LA VOIX DES LECTEURS / Je constate que le nombre de personnes infectées par la COVID-19 augmente au même rythme que le nombre «d’observateurs-délateurs » dans notre région. L’intolérance prend une ampleur qui m’inquiète autant que le virus. Il y aura un après COVID-19. Est-ce qu’il y aura encore de l’espace pour la solidarité et la compassion dans notre société?

Quand je vois dans La Voix de l’Est la photo d’un regroupement sur la piste cyclable, afin de justifier possiblement la fermeture de l’Estriade, personnellement j’y vois ce qui est probablement une famille (deux adultes et quatre enfants-ados) qui prend l’air histoire de ne pas se plier sur les pieds dans un espace restreint 24 heures par jour.

Avez-vous pensé qu’il est essentiel pour la santé mentale d’une famille de sortir d’un logement, d’une maison?

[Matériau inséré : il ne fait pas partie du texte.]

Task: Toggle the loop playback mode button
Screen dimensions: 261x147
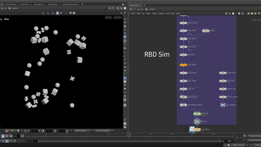Action: [3, 141]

Bien sûr, ces personnes sont « regroupées », mais une famille, ça vit ensemble dans un même espace assurément!

J’ai également entendu ou lu d’autres commentaires sur le fait qu’il y a des gens qui viennent faire du vélo en auto! Automatiquement, on déduit que ce sont de méchantes personnes qui viennent de l’extérieur pour propager le virus. Alors, si je vous dis que je fais du vélo dans ma municipalité, mais que je mets les vélos sur l’auto parce qu’il est impossible, voire dangereux, de partir de ma résidence pour faire du vélo, on me jugera? On me prêtera des intentions effroyables ?

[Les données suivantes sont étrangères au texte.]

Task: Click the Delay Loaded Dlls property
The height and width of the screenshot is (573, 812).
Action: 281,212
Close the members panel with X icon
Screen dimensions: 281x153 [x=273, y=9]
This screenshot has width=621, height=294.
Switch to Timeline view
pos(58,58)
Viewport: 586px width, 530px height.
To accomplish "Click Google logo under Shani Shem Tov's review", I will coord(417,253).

J’ai mesuré : entre le siège de mon vélo et le devant de mon vélo, il y a un espace de 1.3 mètre, et à l’arrière il y a un 1 mètre. Il faudrait que quelqu’un me suive dangereusement de très très près pour ne pas respecter les deux mètres exigés!

Alors, si la distance minimale entre deux vélos est en soi convenable, le danger réside donc lorsqu’on se croise? Faut-il rendre les pistes cyclables « sens unique »?

Soyons sérieux! En ce temps de stress, d’anxiété dans la société, il faudrait éviter de mettre de l’avant ce qu’il y a de pire dans l’être humain. Je préfère encourager les gestes de soutien, d’appui entre les gens, de façon sécuritaire en ce temps de pandémie.

Je souhaite que tous nous puissions faire preuve de discernement et de compréhension envers les gens qui n’en peuvent plus, des enfants qui ont besoin de sauter partout, des ados qui ont besoin d’avoir des contacts, des aînés qui se désespèrent de voir leurs proches.

Il ne sert à rien de taper sur tout ce qui bouge... même à plus de deux mètres de nous!

La peur n’est jamais une bonne conseillère.